* YOUR ASSIGNMENT: The entries that follow should be duplicated in full, without a single alteration.

[Saved data entries]
--------------------
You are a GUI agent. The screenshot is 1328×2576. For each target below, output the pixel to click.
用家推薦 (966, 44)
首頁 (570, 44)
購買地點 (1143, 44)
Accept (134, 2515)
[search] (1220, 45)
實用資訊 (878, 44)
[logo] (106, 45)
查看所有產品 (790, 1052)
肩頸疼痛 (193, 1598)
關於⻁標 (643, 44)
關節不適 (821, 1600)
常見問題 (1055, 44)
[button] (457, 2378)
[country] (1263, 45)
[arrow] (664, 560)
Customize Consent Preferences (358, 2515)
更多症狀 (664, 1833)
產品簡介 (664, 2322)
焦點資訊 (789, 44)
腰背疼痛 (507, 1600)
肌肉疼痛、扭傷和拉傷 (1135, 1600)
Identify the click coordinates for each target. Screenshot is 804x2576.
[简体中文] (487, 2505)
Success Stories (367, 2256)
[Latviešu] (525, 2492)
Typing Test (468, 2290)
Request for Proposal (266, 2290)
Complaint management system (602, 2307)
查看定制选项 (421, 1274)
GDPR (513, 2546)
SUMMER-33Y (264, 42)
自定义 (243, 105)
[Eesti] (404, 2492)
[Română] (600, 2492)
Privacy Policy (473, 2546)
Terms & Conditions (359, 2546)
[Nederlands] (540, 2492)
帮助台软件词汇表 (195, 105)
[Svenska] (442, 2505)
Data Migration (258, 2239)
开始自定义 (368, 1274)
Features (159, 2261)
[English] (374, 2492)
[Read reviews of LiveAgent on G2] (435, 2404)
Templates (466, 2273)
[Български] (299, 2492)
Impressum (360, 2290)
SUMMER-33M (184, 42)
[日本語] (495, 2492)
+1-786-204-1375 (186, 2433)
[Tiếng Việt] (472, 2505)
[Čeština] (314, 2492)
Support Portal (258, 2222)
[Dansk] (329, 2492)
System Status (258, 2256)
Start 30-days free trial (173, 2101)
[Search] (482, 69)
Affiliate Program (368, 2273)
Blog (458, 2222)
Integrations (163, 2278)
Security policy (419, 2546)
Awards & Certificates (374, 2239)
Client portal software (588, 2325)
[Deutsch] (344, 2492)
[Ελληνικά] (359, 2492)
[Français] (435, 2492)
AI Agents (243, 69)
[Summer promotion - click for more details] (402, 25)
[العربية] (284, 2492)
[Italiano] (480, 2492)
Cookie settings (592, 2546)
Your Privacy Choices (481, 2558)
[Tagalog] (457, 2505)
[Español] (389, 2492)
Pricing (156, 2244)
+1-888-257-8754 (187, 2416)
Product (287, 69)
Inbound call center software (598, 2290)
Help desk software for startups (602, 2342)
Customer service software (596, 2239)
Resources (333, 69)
--------------------
* WRITTEN SOLUTION:
You are a GUI agent. The screenshot is 1328×2576. For each target below, output the pixel to click.
用家推薦 (966, 44)
首頁 (570, 44)
購買地點 (1143, 44)
Accept (134, 2515)
[search] (1220, 45)
實用資訊 (878, 44)
[logo] (106, 45)
查看所有產品 (790, 1052)
肩頸疼痛 (193, 1598)
關於⻁標 (643, 44)
關節不適 (821, 1600)
常見問題 (1055, 44)
[button] (457, 2378)
[country] (1263, 45)
[arrow] (664, 560)
Customize Consent Preferences (358, 2515)
更多症狀 (664, 1833)
產品簡介 (664, 2322)
焦點資訊 (789, 44)
腰背疼痛 (507, 1600)
肌肉疼痛、扭傷和拉傷 (1135, 1600)
Identify the click coordinates for each target. Screenshot is 804x2576.
[简体中文] (487, 2505)
Success Stories (367, 2256)
[Latviešu] (525, 2492)
Typing Test (468, 2290)
Request for Proposal (266, 2290)
Complaint management system (602, 2307)
查看定制选项 (421, 1274)
GDPR (513, 2546)
SUMMER-33Y (264, 42)
自定义 (243, 105)
[Eesti] (404, 2492)
[Română] (600, 2492)
Privacy Policy (473, 2546)
Terms & Conditions (359, 2546)
[Nederlands] (540, 2492)
帮助台软件词汇表 (195, 105)
[Svenska] (442, 2505)
Data Migration (258, 2239)
开始自定义 (368, 1274)
Features (159, 2261)
[English] (374, 2492)
[Read reviews of LiveAgent on G2] (435, 2404)
Templates (466, 2273)
[Български] (299, 2492)
Impressum (360, 2290)
SUMMER-33M (184, 42)
[日本語] (495, 2492)
+1-786-204-1375 (186, 2433)
[Tiếng Việt] (472, 2505)
[Čeština] (314, 2492)
Support Portal (258, 2222)
[Dansk] (329, 2492)
System Status (258, 2256)
Start 30-days free trial (173, 2101)
[Search] (482, 69)
Affiliate Program (368, 2273)
Blog (458, 2222)
Integrations (163, 2278)
Security policy (419, 2546)
Awards & Certificates (374, 2239)
Client portal software (588, 2325)
[Deutsch] (344, 2492)
[Ελληνικά] (359, 2492)
[Français] (435, 2492)
AI Agents (243, 69)
[Summer promotion - click for more details] (402, 25)
[العربية] (284, 2492)
[Italiano] (480, 2492)
Cookie settings (592, 2546)
Your Privacy Choices (481, 2558)
[Tagalog] (457, 2505)
[Español] (389, 2492)
Pricing (156, 2244)
+1-888-257-8754 (187, 2416)
Product (287, 69)
Inbound call center software (598, 2290)
Help desk software for startups (602, 2342)
Customer service software (596, 2239)
Resources (333, 69)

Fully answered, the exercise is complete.